— Task requirements —
Extend the excerpt below about the 2014 Tamil film Jeeva, starting right after its last sentence.

— Page excerpt —
════════════════

2014 Indian film by Suseenthiran

Jeeva is a 2014 Indian Tamil-language sports film written and directed by Suseenthiran, who also produces the film along with cinematographer R. Madhi and art director Rajeevan under the banner of Vennila Kabadi Team. The film stars Vishnu Vishal (as the title character) and Sri Divya, while Soori and Lakshman Narayan play supporting roles. Its music was composed by D. Imman, cinematography was handled by R. Madhi and editing was by Anthony L. Ruben, while dialogue was written by Santhosh. This film is about a young aspiring cricketer who dreams of playing for the India national cricket team. The film was released on 26 September 2014.

════════════════

— Data block —
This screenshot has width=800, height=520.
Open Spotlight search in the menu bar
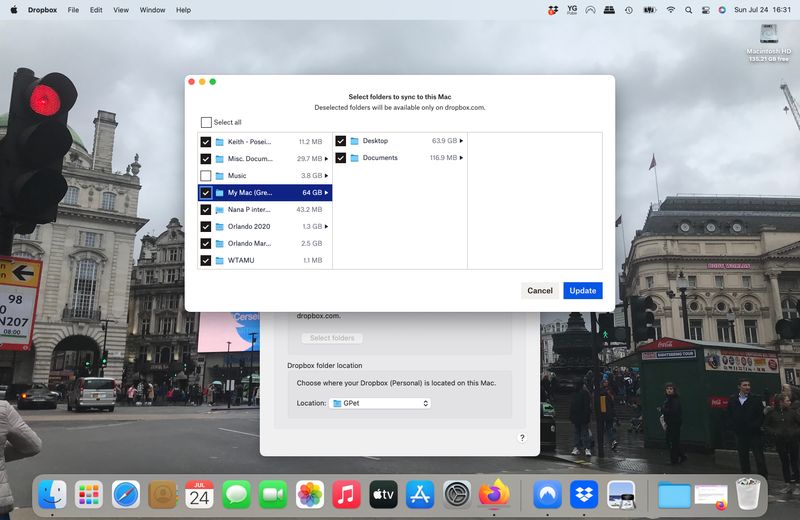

════════════════

— Result for this exercise —
==Plot==
The films begins with Jeeva, who sits on a park bench and starts to narrate his life story. He is a lower middle-class boy who is interested in cricket from a young age and sees Sachin Tendulkar as his idol. Though his father initially does not support him, he later starts to do so on the request of his friend. Jeeva grows up and becomes a part of the school team. He excels in his game and turns out to be a star player. Seeing his performances, a local cricket club offers him a chance to join and train with them, for which his father disagrees saying that his academic performance is poor due to cricket and he may not get a job in future. In between, Jeeva falls in love with his neighbour Jenny, but they are broken up when their family discovers this. Jeeva starts to drink due to this heartbreak, so to make him concentrate on good deeds again, Jeeva's father agrees to let him join the cricket club.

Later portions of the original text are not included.